Biography and Career
Avrakotos was born in Aliquippa, Pennsylvania the son of a Greek American soft drink manufacturer, from the island of Lemnos. He briefly worked at Jones and Laughlin Steel mill in Aliquippa before graduating valedictorian from Aliquippa High School in 1955. Avrakotos attended the University of Pittsburgh, where he graduated summa cum laude with a degree in economics. He also attended the Carnegie Institute of Technology.

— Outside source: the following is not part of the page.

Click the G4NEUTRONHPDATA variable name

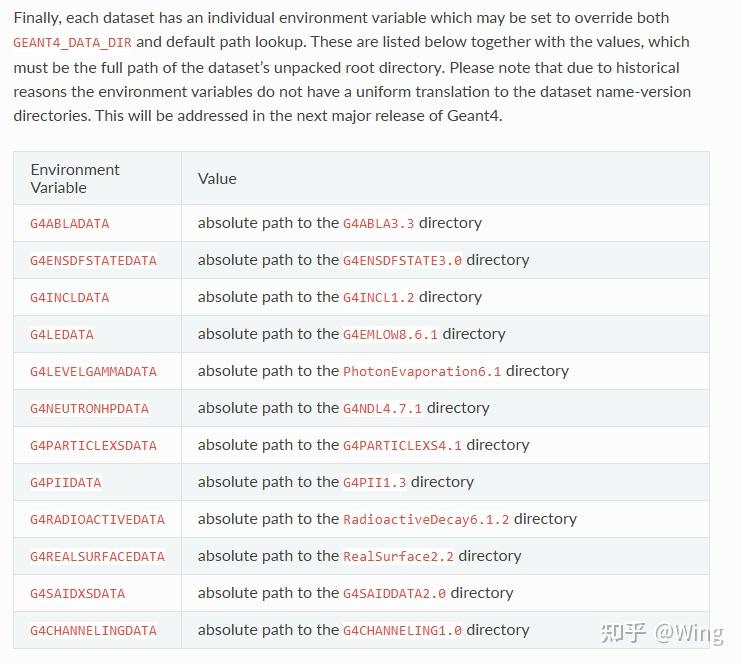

He joined the CIA in 1962 and his assignments included an anti-communist mission in Greece and duty in the CIA's Langley, Virginia, headquarters. It has been alleged that Avrakotos was the link between the CIA and Greek Secret Service (KYP) and that he met future dictator Georgios Papadopoulos and other military men who played a part in the Greek military junta of 1967–1974. It has been implied that Avrakotos played a role in approving the Greek Junta coup against Cyprus President Makarios and the subsequent Turkish invasion. According to the book Charlie Wilson's War, he unofficially advised his associates in the Junta to assassinate Andreas Papandreou.

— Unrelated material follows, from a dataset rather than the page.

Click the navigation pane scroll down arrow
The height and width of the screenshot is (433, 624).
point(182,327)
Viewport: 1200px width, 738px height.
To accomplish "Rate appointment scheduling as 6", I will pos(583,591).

In the 1980s while at Langley, Avrakotos led Operation Cyclone, the largest covert operation in the CIA's history. Through intermediaries, mostly Zia ul-Haq's ISI in Pakistan, the CIA armed Afghanistan's Mujahideen during the Soviet war in Afghanistan. Avrakotos eventually met congressman Charlie Wilson of Texas's 2nd congressional district. Together they collaborated to massively increase funding for the rebels, and together helped persuade officials from Egypt, Pakistan, China, Israel, Saudi Arabia, and elsewhere to increase support for the cause. Avrakotos also plucked Michael G. Vickers from obscurity in the CIA's Paramilitary group to revamp the strategy for the Mujahideen. Vickers urged them to drop the Enfield Rifle in favor of a mix of weapons like the AK-47, and to introduce new tactics, training, and logistics.

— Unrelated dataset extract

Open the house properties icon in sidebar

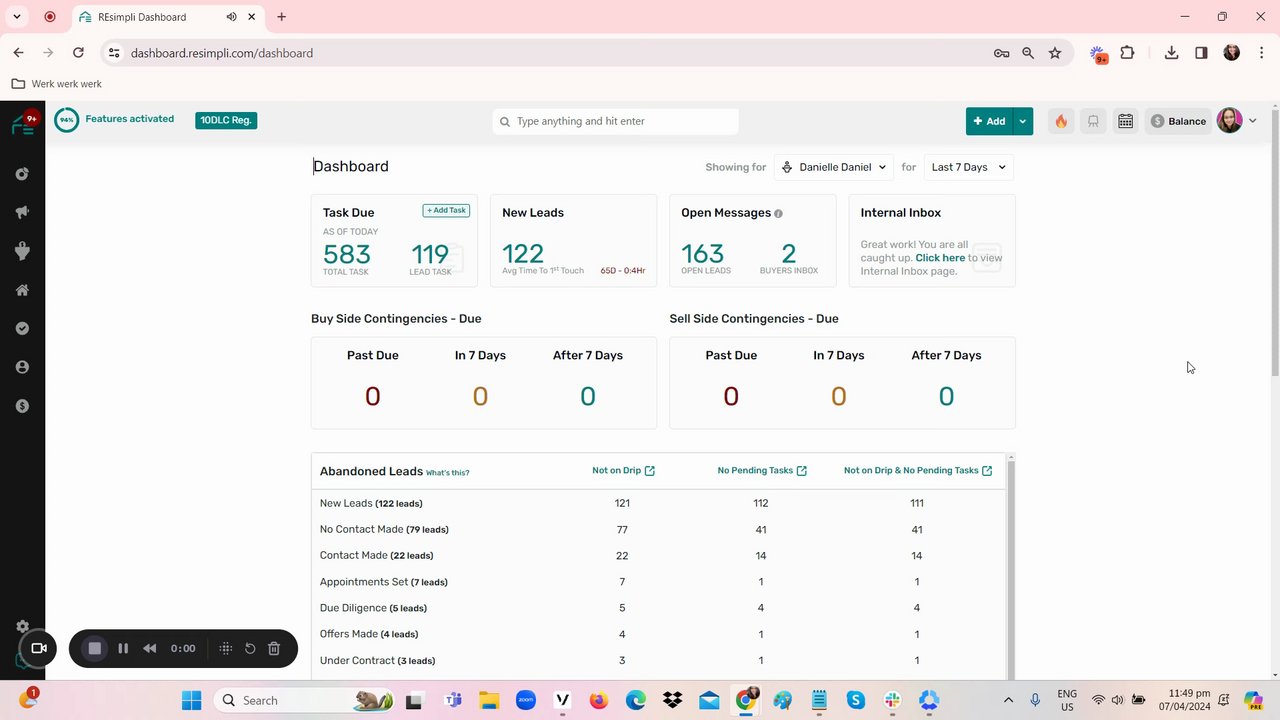click(x=22, y=290)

Avrakotos' position in the agency meant that he was also responsible for Iran. In 1985 he witnessed a group within the government, including Oliver North, Bud McFarlane, certain members of the National Security Council, and others attempting to run the Iran arms-for-hostages trade using the CIA. He told his superior Clair George that the Iran Contra trade was a disaster in the making, as he did not trust Manucher Ghorbanifar nor the Israelis pushing the scheme, and he viewed the people like North as the "lunatic fringe" who had earlier tried to bring bizarre ideas into the Afghan war. Avrakotos also warned George that the scheme was illegal and wrote a notable memo distributed within the CIA to that effect. According to author George Crile, the bureaucracy punished Avrakotos for his dissent and then banished him to a do-nothing job with little responsibility, just as his greatest success, the Afghan program, was showing results. Avrakotos was re-assigned "just as the Stinger antiaircraft missile launchers downed the first Soviet gunships" and after a brief role in an African assignment, he retired from the CIA in 1989. Gust's predictions about Iran-Contra were accurate, as the Iran-Contra affair resulted in numerous prosecutions of government officials and years of congressional hearings and controversy.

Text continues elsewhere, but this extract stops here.